§ STATED GOAL 1
Print the rows below word for word, leaving out the pictures.

# New bindings for Amplid Surfari



## Yeahti87 (Jan 17, 2019)

So I’ve ridden the Surfari 157 (so undersized for me) with my friend’s Flux TM (10/10 on their stiffness scale but they felt more like 8/10) and the other day with his Katanas. Like all Flux bindings great across the board with their shitty shock absorbtion. If you don’t jump off anything like me you can safely go for it with the boost insole you have (I run ADV Tacticals).

The Katanas are more surfy but still enough response to power the board thanks to this pivot mount, also by my 72 kg friend. It is easier to access the pop on boards due to this lateral give.

If you look at Amplid’s bindings these are copied Nitros with a mold injected strap. I’ve got Nitro Machines (so their Mutant) lately but I’ll be selling them as these are seriously stiff on the highback. You do feel super locked in and last season I’d probably love them but now I’m more into something with some lateral give.

I have no record with NOWs yet.


----------



## WigMar (Mar 17, 2019)

I really like the tripod frame on K2 Lien At bindings. There's a heel block and different densities of pods to really dial in the flex and response. Riding on those pods gives the bindings a ton of dampening. The tripod frame allows for lateral movement while retaining toe to heel power. I currently use Flux TM on my Pentaquark for ultimate response, but now that I'm used to the board I'm going to put the Lien AT's on there.


----------



## LeDe (May 16, 2018)

Thanks a lot @Yeahti87!
I do not jump much but a bit conscious about having no absortion at all with the Flux. 
I am really into the Katana so happy to hear they'd be enough. 
I am really trying to get a a feel of different boards/bindings tech and ride differently lately. The Katana seem to give you so much adjustability. If they work with the Surfari, I imagine they would do well with my other boards while trying different settings. 
Sizewise what is your boot size and which binding size did you ride? I wear a size 11US so it seems like I barely need the bigger size. Do you think I would fit into the M/L?

§ INPUT FOR THIS TASK
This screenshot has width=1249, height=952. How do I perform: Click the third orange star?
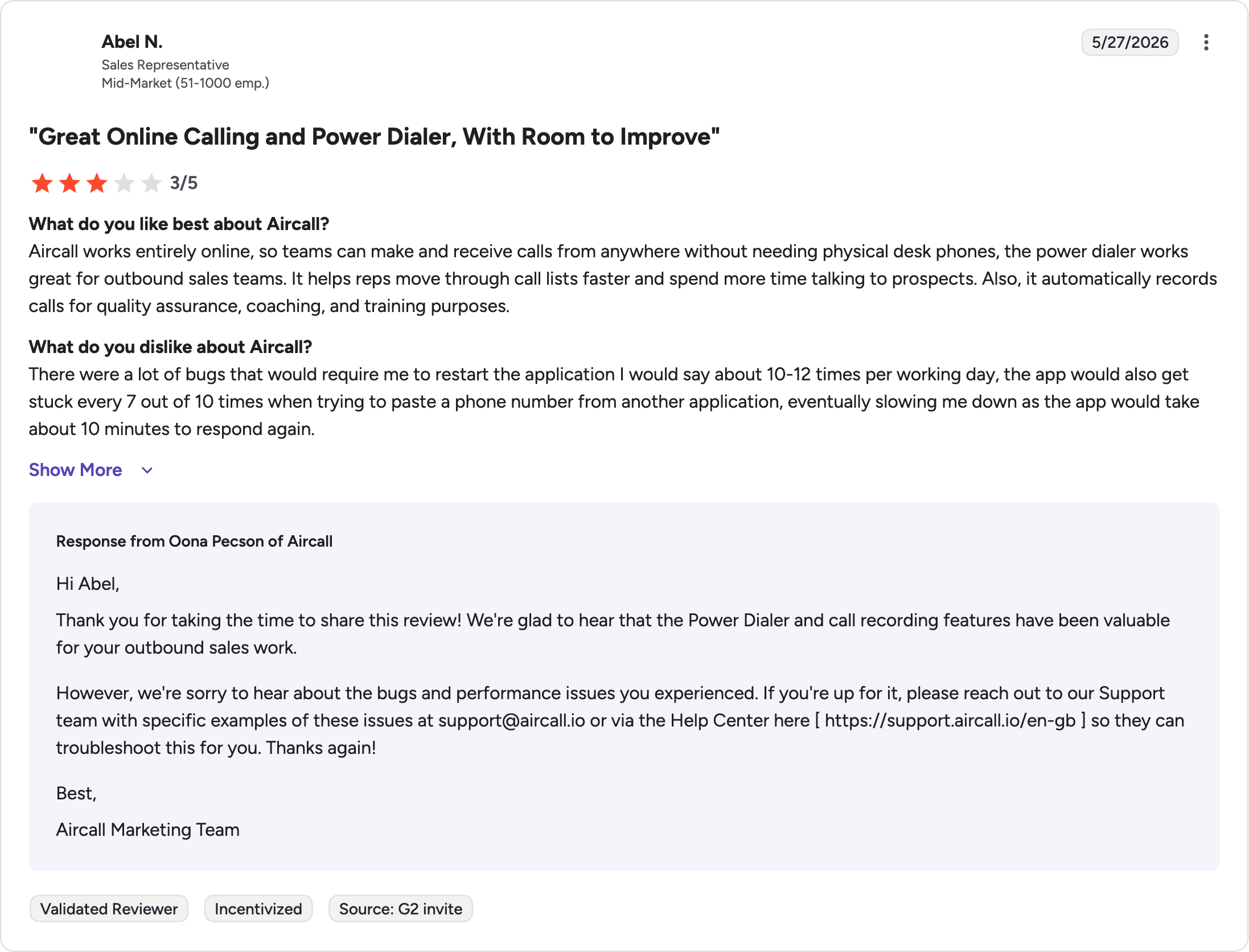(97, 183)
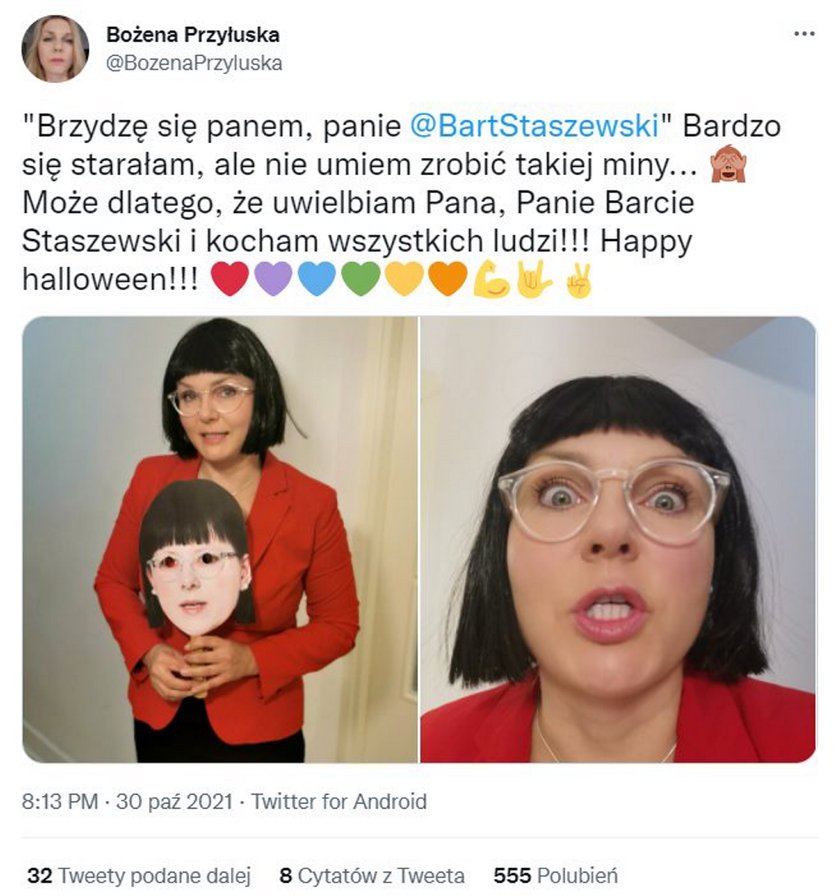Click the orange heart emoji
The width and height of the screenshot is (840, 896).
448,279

§ STATED GOAL 2
Return the entire thread on new bindings for the Amplid Surfari word for word.

§ EXPECTED OUTPUT 1
This screenshot has width=1249, height=952. How do I perform: Click the third orange star?
(97, 183)
Click the orange heart emoji
The width and height of the screenshot is (840, 896).
448,279

§ EXPECTED OUTPUT 2
# New bindings for Amplid Surfari



## Yeahti87 (Jan 17, 2019)

So I’ve ridden the Surfari 157 (so undersized for me) with my friend’s Flux TM (10/10 on their stiffness scale but they felt more like 8/10) and the other day with his Katanas. Like all Flux bindings great across the board with their shitty shock absorbtion. If you don’t jump off anything like me you can safely go for it with the boost insole you have (I run ADV Tacticals).

The Katanas are more surfy but still enough response to power the board thanks to this pivot mount, also by my 72 kg friend. It is easier to access the pop on boards due to this lateral give.

If you look at Amplid’s bindings these are copied Nitros with a mold injected strap. I’ve got Nitro Machines (so their Mutant) lately but I’ll be selling them as these are seriously stiff on the highback. You do feel super locked in and last season I’d probably love them but now I’m more into something with some lateral give.

I have no record with NOWs yet.


----------



## WigMar (Mar 17, 2019)

I really like the tripod frame on K2 Lien At bindings. There's a heel block and different densities of pods to really dial in the flex and response. Riding on those pods gives the bindings a ton of dampening. The tripod frame allows for lateral movement while retaining toe to heel power. I currently use Flux TM on my Pentaquark for ultimate response, but now that I'm used to the board I'm going to put the Lien AT's on there.


----------



## LeDe (May 16, 2018)

Thanks a lot @Yeahti87!
I do not jump much but a bit conscious about having no absortion at all with the Flux. 
I am really into the Katana so happy to hear they'd be enough. 
I am really trying to get a a feel of different boards/bindings tech and ride differently lately. The Katana seem to give you so much adjustability. If they work with the Surfari, I imagine they would do well with my other boards while trying different settings. 
Sizewise what is your boot size and which binding size did you ride? I wear a size 11US so it seems like I barely need the bigger size. Do you think I would fit into the M/L?